Richie Rich, Heatherette
Admittedly, Rich said he and Rains didn't have a true business plan mapped out when they launched the brand in 1999. In September 2004, however, the duo created Heatherette LLC when they partnered with Norman and Bruce Weisfeld, managing partners of the Weisfeld Group, which is also an investor in Fubu. Rich said he knew Norman “couldn't be that bad,” when he visited his office for an initial meeting and spied works by famed downtown artist Keith Haring hanging on the wall.
“We ventured out two-and-a-half years ago specifically to build a brand,” Rich said of his partnership with the Weisfeld Group. “We wanted to get the higher-end line in the store before we did the big commercial line.”
Heatherette launched at Henri Bendel here with a bang last August. The windows of the Fifth Avenue specialty store were designed by photographer David LaChapelle and featured odes to Heatherette muses Paris Hilton as well as Amanda Lepore, who sat in a window for two days applying lipstick at a mock boudoir.

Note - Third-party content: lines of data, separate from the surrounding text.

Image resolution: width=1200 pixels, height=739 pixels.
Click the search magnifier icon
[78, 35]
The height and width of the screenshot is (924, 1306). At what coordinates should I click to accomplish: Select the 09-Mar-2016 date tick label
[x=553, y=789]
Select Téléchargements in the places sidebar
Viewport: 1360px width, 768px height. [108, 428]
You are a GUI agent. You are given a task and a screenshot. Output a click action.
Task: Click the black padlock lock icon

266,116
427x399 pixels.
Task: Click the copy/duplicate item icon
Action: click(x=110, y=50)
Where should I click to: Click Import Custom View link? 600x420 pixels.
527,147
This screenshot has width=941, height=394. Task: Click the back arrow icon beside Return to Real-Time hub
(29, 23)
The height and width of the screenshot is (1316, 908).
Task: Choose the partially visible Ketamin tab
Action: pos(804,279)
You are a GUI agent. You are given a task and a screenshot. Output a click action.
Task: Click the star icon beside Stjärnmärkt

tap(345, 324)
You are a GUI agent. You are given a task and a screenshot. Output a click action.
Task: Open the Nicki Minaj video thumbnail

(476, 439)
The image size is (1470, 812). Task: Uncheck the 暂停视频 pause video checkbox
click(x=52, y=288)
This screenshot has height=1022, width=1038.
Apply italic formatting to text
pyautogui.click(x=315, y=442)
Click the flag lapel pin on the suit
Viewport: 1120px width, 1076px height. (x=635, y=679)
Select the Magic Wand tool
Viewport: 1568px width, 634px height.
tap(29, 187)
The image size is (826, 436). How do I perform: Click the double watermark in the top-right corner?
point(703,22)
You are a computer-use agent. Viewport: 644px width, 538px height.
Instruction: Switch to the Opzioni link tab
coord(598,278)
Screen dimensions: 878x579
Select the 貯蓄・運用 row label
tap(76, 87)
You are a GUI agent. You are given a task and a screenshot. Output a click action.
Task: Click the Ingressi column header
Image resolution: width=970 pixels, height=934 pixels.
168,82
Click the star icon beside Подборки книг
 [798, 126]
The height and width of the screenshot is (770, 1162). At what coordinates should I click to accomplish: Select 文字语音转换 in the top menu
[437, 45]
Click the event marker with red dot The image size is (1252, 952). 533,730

“To the onlooker, Heatherette has always been a bit tongue-in-cheek or they'd say it's not wearable,” Rich said. “But we started in our studio apartment, then we saw our designs on Gwen Stefani in Us Weekly, then we saw our jeans featured in Vogue,” he said, noting the progression of the brand. “I was elated that our jeans were in Vogue and not some crazy concoction because that's what we wear every day. This is the evolution we've been going through.”
Rich and Rains said the infrastructure in place at the Weisfeld Group has allowed them the ability to manufacture this collection. “Doing a young contemporary collection is exciting, but we definitely are antsy about the idea of [a consumer] walking into a department store and not getting the whole concept,” Rich said. “But we recently met Tommy Hilfiger and our shop [in Federated] is next to his and he gave us the thumbs up.”
Rich and Rains dismissed the idea of licensing the new collection and opted to do it themselves. “The idea of licensing it was tossed around and people approached us, but we were never in this for financial gain,” Rich said. “We weren't going to slap the Heatherette name on some line. Our friends still have to love it. Traver and I aren't sitting on the beach on St. Barth's. We go to work every day.”
Perhaps this is just the start for Heatherette. This July, Rich said he'd like to have a runway show devoted solely to the juniors line, followed by the runway show during fashion week here in September that will showcase Heatherette by Rich and Rains. He also said that within the year he'd like to launch lingerie, cosmetics, shoes and handbag collections. Then the focus shifts to Tokyo, as that's where the first Heatherette store is slated to open by the end of this year. “They have such a great eye and no fear over there. They really embrace Heatherette,” said Rich.
But for now, Rich is focusing on the juniors line.
“Our customers are not all models on the runway,” Rich said. “It's fun dabbling in reality.”